CAMBRIDGE, UK A recent research by SEMI indicates China is committed to narrow the gap between its IC production and consumption, leading to doubling the country's global equipment and materials market in ten years.
Given the size of the gap and the current policy actions by both national and provincial governments, this means a growing equipment and material purchasing over the next decade.
In addition, new equipment purchasing by multinational chip companies with fabs or packaging and test plants in China will increasingly be made in-country by Chinese RD and process engineering staffs.
Since China surpassed Japan and the US in 2007 to become the world's largest consumer of ICs, China policy makers have increasingly voiced concerns about the “chip gap” between supply and demand. In 2008, China consumed approximately one-quarter of the world's ICs, yet manufactured only $5.6 billion in chips, enough to support only 8 percent of their domestic requirements.
By 2011, the China IC market will grow to $85 billion with domestic production expected to reach $8.2 billion, about 10 percent (iSupply, IC Insights, CSIA). By 2013, China's share of the global chip market will reach 35%.
In the past, in markets such as computers, mobile phones, and automobiles, such an imbalance between supply and demand has prompted increased investments in local production capacity.
While some observers expected China's economy to slow following the Beijing Olympics, or become increasingly susceptible to global economic shocks, the Chinese economy continues to growth at robust rates. The International Monetary Fund projects China's GDP to rise 8.5 percent in 2009, despite the global recession, and growing at 9 percent in 2010.

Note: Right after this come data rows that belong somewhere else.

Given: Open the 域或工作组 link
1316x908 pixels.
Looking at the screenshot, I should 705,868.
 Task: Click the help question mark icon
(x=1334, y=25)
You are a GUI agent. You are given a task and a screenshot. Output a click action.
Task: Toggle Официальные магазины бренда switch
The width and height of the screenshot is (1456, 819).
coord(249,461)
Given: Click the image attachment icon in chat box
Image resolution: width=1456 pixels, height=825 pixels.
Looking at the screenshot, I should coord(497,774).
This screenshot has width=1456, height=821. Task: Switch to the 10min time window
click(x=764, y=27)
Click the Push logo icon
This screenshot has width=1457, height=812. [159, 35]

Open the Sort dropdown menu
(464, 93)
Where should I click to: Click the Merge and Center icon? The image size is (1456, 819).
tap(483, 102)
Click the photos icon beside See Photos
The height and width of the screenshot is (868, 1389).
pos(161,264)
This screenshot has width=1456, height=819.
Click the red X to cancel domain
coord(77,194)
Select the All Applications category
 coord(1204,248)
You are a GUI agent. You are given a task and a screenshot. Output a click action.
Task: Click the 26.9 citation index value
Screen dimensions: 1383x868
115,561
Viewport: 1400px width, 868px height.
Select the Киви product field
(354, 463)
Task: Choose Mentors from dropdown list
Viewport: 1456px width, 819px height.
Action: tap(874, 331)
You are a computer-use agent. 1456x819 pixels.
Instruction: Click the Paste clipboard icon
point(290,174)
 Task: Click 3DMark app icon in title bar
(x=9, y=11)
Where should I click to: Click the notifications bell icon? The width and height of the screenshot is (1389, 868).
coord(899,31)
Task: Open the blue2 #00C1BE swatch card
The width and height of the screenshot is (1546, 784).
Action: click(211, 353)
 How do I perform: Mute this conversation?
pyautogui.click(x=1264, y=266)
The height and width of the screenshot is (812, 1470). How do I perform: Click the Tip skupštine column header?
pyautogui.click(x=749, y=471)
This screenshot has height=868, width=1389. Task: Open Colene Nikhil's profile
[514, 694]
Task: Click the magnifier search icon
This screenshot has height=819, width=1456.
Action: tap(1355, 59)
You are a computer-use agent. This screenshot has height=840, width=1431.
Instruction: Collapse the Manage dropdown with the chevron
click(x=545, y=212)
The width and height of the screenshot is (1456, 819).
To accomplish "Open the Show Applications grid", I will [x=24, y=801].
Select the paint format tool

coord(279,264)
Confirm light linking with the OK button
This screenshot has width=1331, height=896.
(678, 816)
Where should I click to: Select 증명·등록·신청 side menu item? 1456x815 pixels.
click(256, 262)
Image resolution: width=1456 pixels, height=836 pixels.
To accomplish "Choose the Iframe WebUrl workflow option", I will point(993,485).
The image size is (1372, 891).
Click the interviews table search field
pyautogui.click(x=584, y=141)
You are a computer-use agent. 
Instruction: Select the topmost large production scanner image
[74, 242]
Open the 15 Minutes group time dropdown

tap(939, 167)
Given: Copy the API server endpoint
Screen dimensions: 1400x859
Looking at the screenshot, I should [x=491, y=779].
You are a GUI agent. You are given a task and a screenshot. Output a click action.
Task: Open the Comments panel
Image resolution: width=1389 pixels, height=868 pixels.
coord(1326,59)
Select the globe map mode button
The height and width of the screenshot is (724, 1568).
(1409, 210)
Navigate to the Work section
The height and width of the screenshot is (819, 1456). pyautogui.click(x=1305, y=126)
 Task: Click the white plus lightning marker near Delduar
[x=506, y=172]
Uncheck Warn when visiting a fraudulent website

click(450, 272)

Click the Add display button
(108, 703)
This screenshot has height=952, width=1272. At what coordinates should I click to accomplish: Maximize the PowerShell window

The Chinese government unveiled a 4-trillion-yuan (US$586 billion) stimulus package in November 2008, with the funds to be distributed through 2010. In addition to investments in the macro economy, the Chinese government also remains the biggest investor in the semiconductor industry in China.
In the past five years, the China government influenced the investment of about $7 billion in new fabs. In the next five years, local government will likely continue to be the significant co-investor in strategic IC Fab projects throughout the country. Going forward, the central government may also invest up to $30 billion on semiconductor (semiconductor equipment and material are included), also software and high-end chip hardware industry by 2020.
The national government is investing in various VLSI equipment and materials research projects totaling $2.6 billion. In 2009, there were 54 projects involving process technology, equipment, materials, parts and other semiconductor manufacturing research funded by the government.
Focus areas included 90nm production, 65nm pilot line manufacturing, and 45nm technology, as well as other front-end and back-end manufacturing research through 2012. The National Science and Development Plan 2008-2020 will continue to focus on core electronics research, including software and increasingly high-end chip hardware.
The commitment to closing the chip gap will make the China equipment and materials market increasingly more important for global suppliers.
According to the SEMI World Fab Forecast, total spending on front end fabs (construction and equipping) in China will grow by about 67 percent in 2010 to over $2 billion. This includes new, used equipment and any self-made equipment purchased at over 20 fabs.
Installed capacity is expected to grow by about 10 percent to over 1.5 Million wafers per month, about 10 percent of all worldwide capacity in 2010. In 2011, the equipment is expected to reach $2.56 billion, according to SEMI 2009 Consensus Forecast.
In materials, China is projected to spend $3.75 billion in 2010, up 15 percent from 2009, surpassing Europe and nearly approaching the levels of US spending (SEMI 2009 Consensus Forecast).